We seem to be in that sweet moment where artificial intelligence (actually advanced machine learning, but who are we to split hairs?) is more than just buzz and potential, but before the machines have enslaved us and forced us to farm their massive energon cube plantations.
That day is coming—I suggest you start tending a power strip garden now so you are prepared for the energon harvest.
Yes, AI is actually proving useful in chatbots and virtual assistants, and believe it or not: digital advertising. Publishers are excited at having AI comb through their vast supplies of data to optimize inventory pricing in real time on programmatic markets. But hold on, says Roxot Marketing Director Alex Kharitoshin—this practice can have some serious drawbacks.
GAVIN DUNAWAY: What are the chief downsides to AI-based dynamic inventory pricing?
ALEX KHARITOSHIN: Three things.
1. AI-based dynamic inventory pricing doesn’t work effectively with a small amount of data/impressions.
AI needs data to learn: it adapts to how buy-side algorithms react to different floors. The more data, the faster the system understands what floors are the most effective. The less data, the slower the system. A slow system is less effective.
Thus, AI-based dynamic pricing doesn’t fit small publishers. We estimate 20 million monthly AdX impressions to be the bare minimum for AI to be effective.
2. AI-based dynamic inventory pricing is a black-box technology. Nobody will disclose the details about how exactly AI-based dynamic inventory pricing works. We use machine learning and thousands of mathematical models to identify optimal floors for every ad request. There are too many technical details to explain.
Also, the technology and “know-how” are the main competitive advantages. It makes sense to keep them protected. That’s why there’s a certain level of magic/secret sauce when people describe dynamic inventory pricing.
3. You can’t precisely forecast the revenue uplift before testing.
The effectiveness of AI-based dynamic inventory pricing varies from site to site. Tech suppliers can’t promise a certain percentage of revenue lift without testing. We usually provide publishers with the average uplift across our clients and insist on a test. A short test will predict the possible uplift with high precision.
GD: What “advantages” of AI-based dynamic inventory do you think are over-hyped?
AK: It’s hard to say what advantages are over-hyped because there’s only one main advantage—an increase in programmatic revenue. I’d say that certain approaches to dynamic pricing are over-hyped. For example, using a bid from one SSP to floor the other is not effective as people think.
Some companies and publishers pass header-bidding bids multiplied by a coefficient to AdX. We’ve been working on dynamic pricing for 3 years and can confirm this strategy doesn’t push Google to pay more for your inventory.
A dynamic pricing strategy should depend on demand and algorithms inside an SSP you price. It guarantees you consistently price 100% of ad requests and adapt to the performance of this SSP.
Are there other AI benefits outside dynamic pricing that you think publishers are not taking advantage of?

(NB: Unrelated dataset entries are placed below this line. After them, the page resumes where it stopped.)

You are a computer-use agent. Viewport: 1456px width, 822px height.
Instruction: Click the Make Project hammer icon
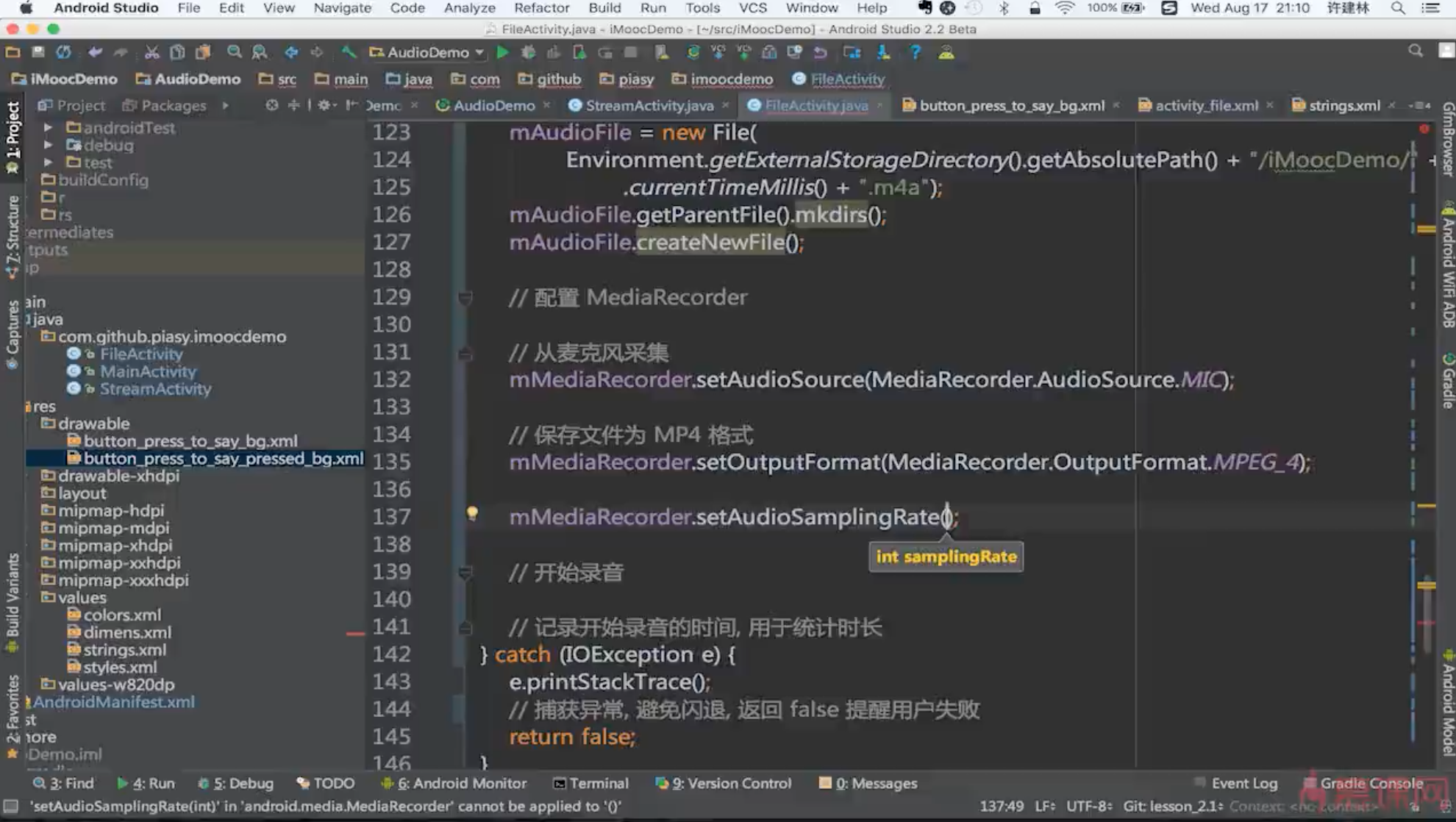349,52
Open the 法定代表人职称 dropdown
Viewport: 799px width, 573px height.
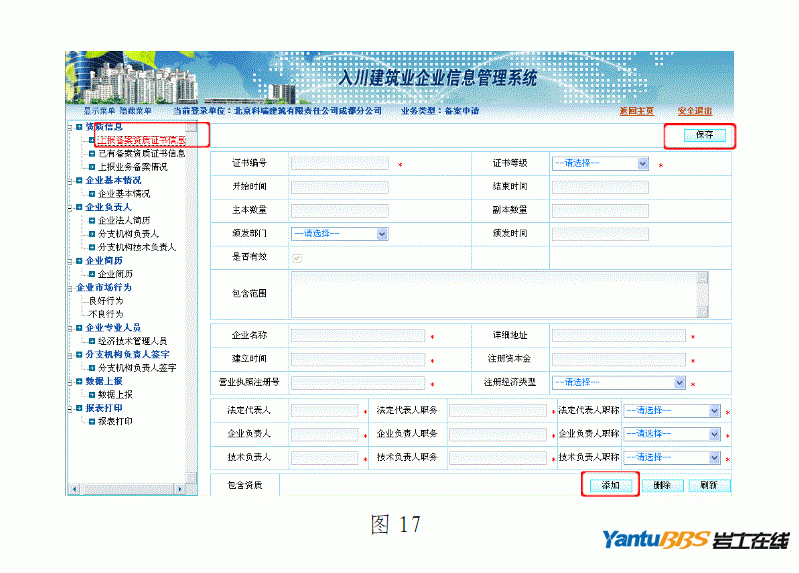[x=671, y=410]
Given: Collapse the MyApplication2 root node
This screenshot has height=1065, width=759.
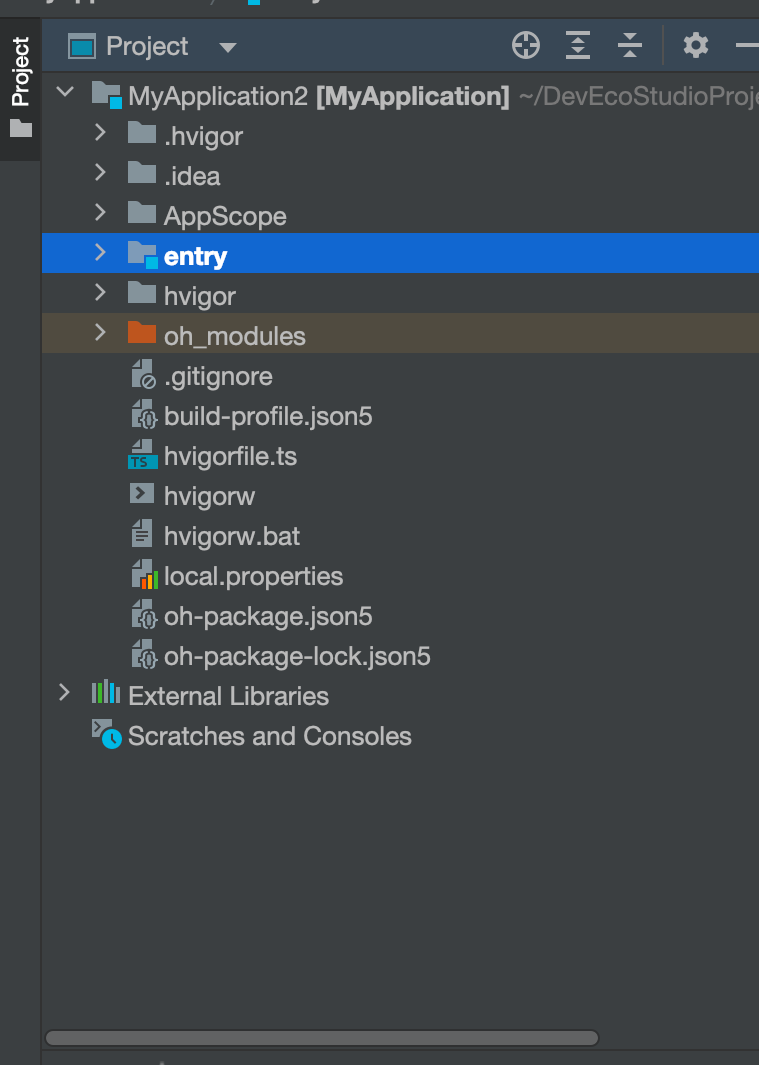Looking at the screenshot, I should tap(66, 94).
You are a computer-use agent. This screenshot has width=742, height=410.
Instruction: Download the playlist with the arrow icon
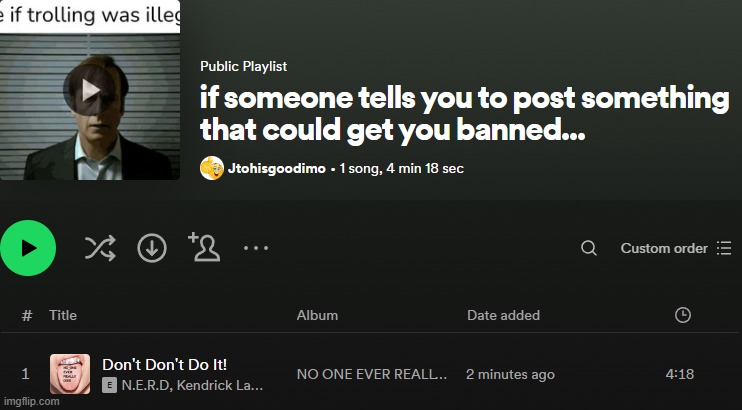152,248
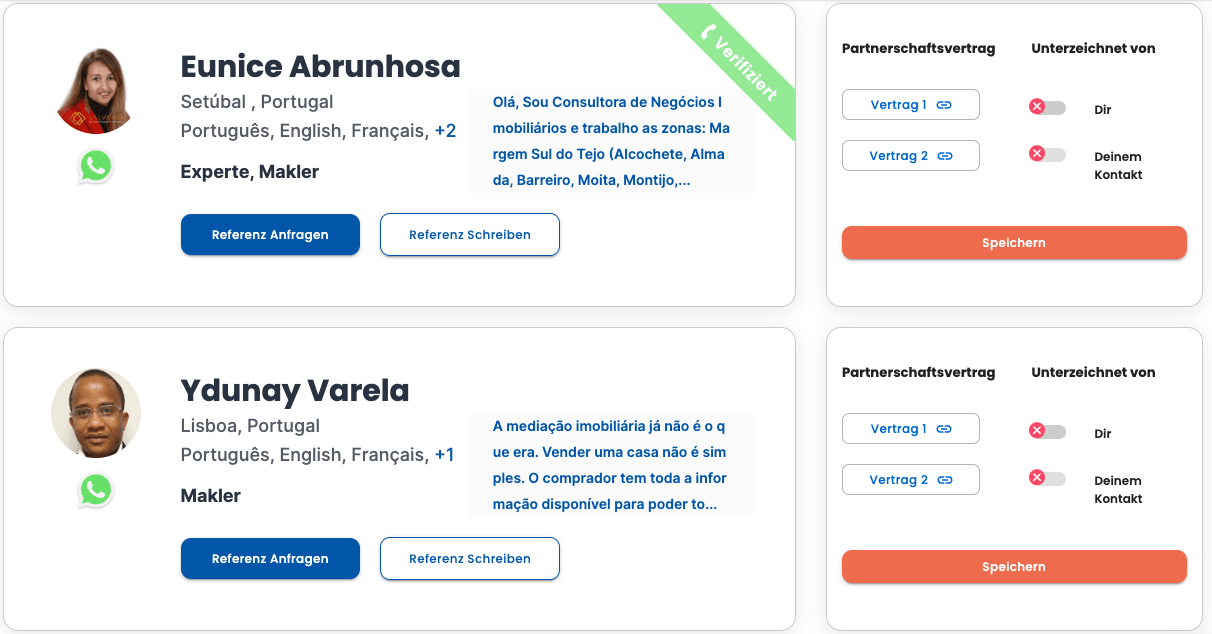
Task: Expand Eunice's extra languages +2
Action: click(445, 131)
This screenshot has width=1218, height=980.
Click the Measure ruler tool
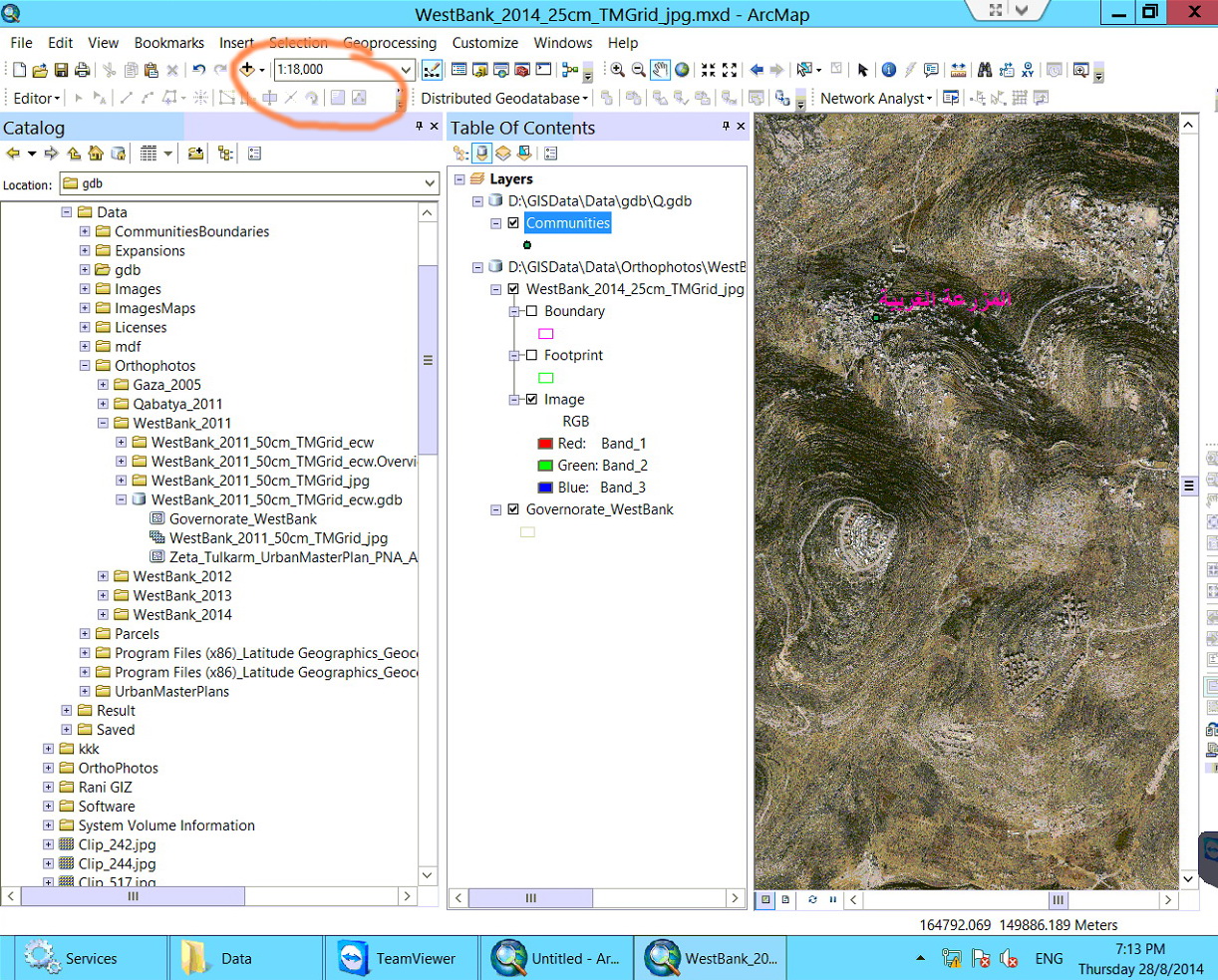click(958, 70)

The main benefit of AI/machine learning is the ability to learn from data and find meaningful connections humans can’t find on our own. Publishers have access to ad-auction data even if they do not intentionally collect it—not many realize DFP is a free database. AI is a tool to learn from and act on this data in real time.
What do you think will be the biggest developments in AI for publishers over the next year?
I believe that automated ad stack optimization is an opportunity for publishers to use AI for revenue growth. Using ad auction data from both Google AdX and header bidding, AI technologies can adapt publisher’s stack to every ad request: what SSPs to call, what layout to use, what timeout to set, etc. That’s what publisher will never accomplish manually optimizing ad stack.